Delhi UNI stands for Union Network International and is what institutional labor refers to as a “GUF” or global union federation. UNI was having its world executive council meeting at the Asoka Hotel in Delhi as well as the founding convention of UNICOME (India) where our campaign was represented, so we made a point of attending for awhile in solidarity. Dharmendra Kumar, ACORN India FDI Watch Campaign director, was to speak on a panel at the founding convention so this was all good.
We had an opportunity to visit with Chris Ng, UNI’s Asian-Pacific regional director, who had been at the first campaign meeting we had organized in Mumbai two years ago. He was surprised to see the progress we had made, and perhaps more surprised to find out that our Bangalore organizer worked from his office there! We visited some time with one of our allies who heads the All India Traders Association who was sharing the dais with Dharmendra. We saw our friend from FACYS in Buenos Aires who had shared with us their Wal-Mart experience. We talked with members of the bank employees union about the FDI modification facing them. We visited with the two UNI coordinators from New Zealand who have been organizing security workers in India. We saw Christy Hoffman from SEIU who works in Geneva as the UNI property services director. We caught up with the SEIU delegation, particularly the key members of their international team (Debbie Schneider and Carl Leinonen), and in short we did what organizers do!
The founding convention of UNICOME India was of interest to us because we have worked closely with the organizers in Bangalore to support their work in organizing workers at Metro, the big German retailer that has opened there allegedly under the loophole within foreign direct investment (FDI) for “cash and carry” or business to business wholesale. Traders have filed suits on whether or not Metro is really a retail operation servicing the public rather than small businesses, and the progress of the litigation has been both interesting and encouraging to many of them. Wal-Mart considered this alternative as did other companies, but rejected them as possibly not legal. Workers, with UNI’s help, have been organizing at several stores in the area, though they have failed to be recognized by the company to date. There is so little of this kind of new worker organizing of the kind being done by UNI in Bangalore and UNI with SEIU’s support in four other cities that we wanted to support the effort.
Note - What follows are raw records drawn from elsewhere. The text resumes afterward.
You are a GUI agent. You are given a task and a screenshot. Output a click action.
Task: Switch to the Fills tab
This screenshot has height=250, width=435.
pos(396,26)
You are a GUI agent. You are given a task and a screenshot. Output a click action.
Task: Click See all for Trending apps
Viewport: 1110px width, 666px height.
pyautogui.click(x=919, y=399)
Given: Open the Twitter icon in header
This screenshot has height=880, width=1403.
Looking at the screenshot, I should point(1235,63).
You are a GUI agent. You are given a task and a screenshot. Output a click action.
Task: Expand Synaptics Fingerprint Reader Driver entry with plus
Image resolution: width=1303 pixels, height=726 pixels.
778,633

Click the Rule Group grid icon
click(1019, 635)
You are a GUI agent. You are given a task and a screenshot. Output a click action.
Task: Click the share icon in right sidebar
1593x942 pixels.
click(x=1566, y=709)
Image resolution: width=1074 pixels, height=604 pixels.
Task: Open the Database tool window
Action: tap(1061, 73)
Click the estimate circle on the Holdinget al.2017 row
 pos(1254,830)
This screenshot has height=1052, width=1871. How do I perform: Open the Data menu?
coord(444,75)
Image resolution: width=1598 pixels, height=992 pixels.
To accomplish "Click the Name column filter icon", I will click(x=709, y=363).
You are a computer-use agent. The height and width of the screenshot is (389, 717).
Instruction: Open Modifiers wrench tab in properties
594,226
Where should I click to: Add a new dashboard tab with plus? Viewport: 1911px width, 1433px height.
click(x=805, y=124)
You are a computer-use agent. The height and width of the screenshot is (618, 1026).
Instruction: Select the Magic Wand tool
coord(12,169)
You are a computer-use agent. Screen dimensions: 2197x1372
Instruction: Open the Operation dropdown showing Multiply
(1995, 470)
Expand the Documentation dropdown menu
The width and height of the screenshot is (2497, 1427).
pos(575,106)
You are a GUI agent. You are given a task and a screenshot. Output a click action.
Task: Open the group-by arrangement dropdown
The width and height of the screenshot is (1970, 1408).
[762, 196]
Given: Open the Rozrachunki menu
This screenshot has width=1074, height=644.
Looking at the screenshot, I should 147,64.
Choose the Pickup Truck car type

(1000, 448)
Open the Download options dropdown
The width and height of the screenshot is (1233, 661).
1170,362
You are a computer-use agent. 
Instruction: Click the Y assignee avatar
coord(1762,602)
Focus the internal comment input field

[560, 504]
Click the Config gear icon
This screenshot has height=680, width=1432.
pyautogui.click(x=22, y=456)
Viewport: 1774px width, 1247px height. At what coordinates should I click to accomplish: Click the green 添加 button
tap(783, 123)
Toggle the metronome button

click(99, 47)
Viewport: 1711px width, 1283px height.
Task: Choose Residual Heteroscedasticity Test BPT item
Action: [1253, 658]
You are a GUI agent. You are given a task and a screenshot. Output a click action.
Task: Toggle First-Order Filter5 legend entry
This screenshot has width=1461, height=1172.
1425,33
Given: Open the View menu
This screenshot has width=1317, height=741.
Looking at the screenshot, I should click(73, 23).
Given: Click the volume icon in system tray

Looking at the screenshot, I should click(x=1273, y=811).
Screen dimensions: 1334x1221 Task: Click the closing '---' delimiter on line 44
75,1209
None of this is without reservation though. It has been a mystery to us why UNI and its member unions have not been more supportive of our India FDI Watch Campaign, and the politics within the organization have been daunting to the degree that we have virtually given up solving that particular puzzle.. I am also less than convinced that these kinds of small, surgical organizing efforts among the vast sea of the unorganized are really as strategic and broad based as needed, but….
It was any port in the storm for one day in Delhi as we rubbed shoulders with the delegates and wished them well as if we were sailing in calm seas as far as we could see.
Ps. On a related note the vote count is in on the United Federation of Teachers union election where ACORN has been a partner to organize home day care workers: 8580-92! Yes, it’s a movement! Congratulations to UFT/AFT leader, Randi Weingarten, Jon, America, and our team from New York ACORN, and all of the workers with a future now!